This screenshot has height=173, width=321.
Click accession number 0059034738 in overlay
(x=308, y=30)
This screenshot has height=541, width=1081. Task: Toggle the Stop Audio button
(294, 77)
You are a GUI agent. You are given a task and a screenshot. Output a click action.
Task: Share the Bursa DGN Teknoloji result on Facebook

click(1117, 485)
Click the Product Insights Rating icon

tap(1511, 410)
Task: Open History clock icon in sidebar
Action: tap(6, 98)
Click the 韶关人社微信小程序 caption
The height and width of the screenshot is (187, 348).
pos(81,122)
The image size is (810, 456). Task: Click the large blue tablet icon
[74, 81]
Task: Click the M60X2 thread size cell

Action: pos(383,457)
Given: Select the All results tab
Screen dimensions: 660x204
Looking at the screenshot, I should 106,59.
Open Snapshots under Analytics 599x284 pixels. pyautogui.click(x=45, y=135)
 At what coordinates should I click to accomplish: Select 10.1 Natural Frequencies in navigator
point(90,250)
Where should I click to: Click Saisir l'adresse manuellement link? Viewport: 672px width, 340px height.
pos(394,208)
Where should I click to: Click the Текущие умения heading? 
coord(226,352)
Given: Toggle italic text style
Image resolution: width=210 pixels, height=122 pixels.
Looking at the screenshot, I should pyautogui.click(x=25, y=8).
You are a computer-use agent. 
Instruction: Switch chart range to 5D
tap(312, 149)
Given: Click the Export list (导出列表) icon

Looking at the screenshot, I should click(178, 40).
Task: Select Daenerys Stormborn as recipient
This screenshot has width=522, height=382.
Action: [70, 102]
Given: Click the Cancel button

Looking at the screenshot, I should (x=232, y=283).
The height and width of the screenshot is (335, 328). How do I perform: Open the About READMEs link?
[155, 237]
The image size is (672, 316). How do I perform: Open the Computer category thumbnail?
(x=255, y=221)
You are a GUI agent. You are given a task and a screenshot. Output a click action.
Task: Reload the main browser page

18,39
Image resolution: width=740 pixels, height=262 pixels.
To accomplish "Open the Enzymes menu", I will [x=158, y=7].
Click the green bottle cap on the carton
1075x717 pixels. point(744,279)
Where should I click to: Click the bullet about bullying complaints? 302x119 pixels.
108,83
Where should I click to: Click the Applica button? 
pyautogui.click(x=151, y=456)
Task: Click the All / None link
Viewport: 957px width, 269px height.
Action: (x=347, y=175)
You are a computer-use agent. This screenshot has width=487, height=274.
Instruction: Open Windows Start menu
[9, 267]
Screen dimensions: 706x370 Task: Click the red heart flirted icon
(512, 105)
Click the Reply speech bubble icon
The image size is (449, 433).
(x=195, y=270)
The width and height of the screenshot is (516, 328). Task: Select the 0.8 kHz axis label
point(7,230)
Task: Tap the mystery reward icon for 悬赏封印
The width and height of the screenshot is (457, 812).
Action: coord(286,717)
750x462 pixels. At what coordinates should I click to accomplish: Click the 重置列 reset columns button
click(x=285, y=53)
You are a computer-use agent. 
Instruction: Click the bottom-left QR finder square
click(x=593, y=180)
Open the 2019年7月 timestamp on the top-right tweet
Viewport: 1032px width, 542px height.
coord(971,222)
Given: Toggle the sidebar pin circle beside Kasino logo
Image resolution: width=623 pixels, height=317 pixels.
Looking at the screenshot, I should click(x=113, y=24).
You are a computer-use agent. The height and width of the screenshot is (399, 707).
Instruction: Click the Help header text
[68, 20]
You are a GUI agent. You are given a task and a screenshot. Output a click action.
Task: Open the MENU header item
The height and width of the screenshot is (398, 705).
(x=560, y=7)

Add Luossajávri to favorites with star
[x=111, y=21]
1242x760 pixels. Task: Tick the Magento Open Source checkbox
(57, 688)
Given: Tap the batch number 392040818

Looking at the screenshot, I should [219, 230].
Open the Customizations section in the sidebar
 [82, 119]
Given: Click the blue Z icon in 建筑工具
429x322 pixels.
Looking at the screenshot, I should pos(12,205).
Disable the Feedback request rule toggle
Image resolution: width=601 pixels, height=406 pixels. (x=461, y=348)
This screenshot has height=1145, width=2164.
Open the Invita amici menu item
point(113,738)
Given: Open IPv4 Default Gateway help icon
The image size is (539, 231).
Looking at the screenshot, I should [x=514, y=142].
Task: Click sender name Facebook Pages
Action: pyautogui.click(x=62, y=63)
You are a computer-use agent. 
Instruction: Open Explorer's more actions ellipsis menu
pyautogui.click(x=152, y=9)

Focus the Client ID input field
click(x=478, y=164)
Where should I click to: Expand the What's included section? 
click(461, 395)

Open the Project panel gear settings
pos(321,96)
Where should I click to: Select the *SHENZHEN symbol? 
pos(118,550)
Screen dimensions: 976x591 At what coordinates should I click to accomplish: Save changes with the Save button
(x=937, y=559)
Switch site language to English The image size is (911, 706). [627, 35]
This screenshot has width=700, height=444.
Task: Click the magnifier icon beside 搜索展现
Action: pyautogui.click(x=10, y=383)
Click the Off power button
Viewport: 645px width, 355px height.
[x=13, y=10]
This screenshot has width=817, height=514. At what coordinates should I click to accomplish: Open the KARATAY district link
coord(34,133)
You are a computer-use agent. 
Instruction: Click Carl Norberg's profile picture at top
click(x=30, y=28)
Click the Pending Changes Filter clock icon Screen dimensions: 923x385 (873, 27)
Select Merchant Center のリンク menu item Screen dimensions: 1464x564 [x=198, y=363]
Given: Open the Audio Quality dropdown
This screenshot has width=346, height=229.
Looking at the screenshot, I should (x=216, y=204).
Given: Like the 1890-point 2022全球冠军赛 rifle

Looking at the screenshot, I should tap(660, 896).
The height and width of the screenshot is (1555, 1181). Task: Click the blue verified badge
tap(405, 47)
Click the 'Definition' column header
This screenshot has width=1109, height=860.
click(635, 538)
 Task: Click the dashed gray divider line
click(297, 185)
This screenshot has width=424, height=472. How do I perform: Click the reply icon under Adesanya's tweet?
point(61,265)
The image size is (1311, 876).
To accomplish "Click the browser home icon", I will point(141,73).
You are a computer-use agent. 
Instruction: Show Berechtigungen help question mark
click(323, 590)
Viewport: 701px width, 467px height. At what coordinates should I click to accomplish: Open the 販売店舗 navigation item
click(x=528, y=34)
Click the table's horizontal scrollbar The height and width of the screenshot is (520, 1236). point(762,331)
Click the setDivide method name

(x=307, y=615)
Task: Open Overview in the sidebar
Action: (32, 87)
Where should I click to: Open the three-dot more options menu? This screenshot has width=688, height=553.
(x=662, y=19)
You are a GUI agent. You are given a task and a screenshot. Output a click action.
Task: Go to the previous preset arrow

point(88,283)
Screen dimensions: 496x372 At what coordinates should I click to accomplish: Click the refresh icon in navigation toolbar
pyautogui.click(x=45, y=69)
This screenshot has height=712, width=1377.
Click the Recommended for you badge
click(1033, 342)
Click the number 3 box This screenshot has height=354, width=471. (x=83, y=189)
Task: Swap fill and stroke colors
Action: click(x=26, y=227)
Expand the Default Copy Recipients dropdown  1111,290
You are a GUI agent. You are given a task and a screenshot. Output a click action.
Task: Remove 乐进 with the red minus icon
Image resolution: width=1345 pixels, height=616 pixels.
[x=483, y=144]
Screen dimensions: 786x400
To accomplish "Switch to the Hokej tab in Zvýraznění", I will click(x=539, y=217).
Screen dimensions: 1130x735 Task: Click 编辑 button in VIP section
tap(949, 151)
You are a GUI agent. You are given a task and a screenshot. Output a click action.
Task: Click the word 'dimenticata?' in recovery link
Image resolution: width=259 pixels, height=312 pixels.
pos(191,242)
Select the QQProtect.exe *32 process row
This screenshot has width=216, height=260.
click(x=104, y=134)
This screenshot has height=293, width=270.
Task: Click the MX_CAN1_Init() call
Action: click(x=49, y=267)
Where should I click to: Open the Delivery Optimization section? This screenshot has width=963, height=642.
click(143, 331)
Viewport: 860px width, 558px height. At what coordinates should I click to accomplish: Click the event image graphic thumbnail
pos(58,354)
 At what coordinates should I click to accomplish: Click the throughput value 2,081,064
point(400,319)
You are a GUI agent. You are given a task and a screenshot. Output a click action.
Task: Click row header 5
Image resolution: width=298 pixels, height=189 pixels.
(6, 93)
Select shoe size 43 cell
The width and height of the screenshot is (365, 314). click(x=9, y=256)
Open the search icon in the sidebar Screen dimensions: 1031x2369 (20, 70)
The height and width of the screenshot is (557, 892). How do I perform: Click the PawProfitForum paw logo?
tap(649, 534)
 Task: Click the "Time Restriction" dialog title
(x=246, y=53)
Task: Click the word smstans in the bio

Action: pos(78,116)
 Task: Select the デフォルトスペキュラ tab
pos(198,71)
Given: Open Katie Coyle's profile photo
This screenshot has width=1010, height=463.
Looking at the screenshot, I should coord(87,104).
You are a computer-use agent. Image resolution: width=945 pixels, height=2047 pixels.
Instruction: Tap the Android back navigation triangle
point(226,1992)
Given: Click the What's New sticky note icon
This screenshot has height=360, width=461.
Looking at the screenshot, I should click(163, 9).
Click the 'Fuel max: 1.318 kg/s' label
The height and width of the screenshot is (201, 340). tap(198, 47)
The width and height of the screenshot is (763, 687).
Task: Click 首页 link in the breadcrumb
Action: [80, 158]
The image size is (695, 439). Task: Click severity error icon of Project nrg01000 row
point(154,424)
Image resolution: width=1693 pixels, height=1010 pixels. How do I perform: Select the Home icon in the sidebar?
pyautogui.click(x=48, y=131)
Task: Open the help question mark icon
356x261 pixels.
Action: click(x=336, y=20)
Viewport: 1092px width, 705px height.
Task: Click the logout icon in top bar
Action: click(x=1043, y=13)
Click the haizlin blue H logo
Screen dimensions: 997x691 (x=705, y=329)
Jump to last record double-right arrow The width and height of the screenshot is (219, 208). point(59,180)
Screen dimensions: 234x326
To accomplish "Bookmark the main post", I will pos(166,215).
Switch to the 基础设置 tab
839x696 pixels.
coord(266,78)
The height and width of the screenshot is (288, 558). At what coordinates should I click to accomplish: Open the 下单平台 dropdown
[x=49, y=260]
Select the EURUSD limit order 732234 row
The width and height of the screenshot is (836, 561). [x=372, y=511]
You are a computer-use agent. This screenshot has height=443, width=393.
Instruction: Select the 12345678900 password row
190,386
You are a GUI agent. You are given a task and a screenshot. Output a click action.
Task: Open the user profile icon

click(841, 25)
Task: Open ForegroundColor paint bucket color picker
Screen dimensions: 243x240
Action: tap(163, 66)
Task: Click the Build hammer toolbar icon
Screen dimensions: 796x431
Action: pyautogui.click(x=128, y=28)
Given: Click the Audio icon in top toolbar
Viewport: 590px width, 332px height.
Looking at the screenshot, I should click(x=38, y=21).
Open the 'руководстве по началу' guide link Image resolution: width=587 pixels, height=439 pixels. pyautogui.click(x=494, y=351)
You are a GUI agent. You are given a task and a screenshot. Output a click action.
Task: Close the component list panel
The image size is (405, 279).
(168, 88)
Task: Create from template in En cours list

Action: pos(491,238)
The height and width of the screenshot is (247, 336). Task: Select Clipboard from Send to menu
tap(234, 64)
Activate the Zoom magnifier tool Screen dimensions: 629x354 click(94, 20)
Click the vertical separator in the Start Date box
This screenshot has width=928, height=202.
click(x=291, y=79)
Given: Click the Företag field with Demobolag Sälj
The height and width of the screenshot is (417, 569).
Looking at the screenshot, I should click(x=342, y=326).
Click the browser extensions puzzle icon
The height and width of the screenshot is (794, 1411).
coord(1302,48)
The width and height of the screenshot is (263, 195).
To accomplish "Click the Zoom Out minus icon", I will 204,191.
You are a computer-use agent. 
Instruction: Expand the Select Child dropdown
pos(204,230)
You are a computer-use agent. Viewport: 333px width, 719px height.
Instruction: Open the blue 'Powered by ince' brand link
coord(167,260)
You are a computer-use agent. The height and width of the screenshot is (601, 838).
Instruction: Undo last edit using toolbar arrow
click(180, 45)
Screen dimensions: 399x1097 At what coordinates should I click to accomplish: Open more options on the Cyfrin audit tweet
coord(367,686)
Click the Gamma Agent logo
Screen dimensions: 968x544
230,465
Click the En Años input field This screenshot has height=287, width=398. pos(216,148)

*Work instructions*
Your answer should be one number: how many lines in the material hold the word "will".

*Result*
5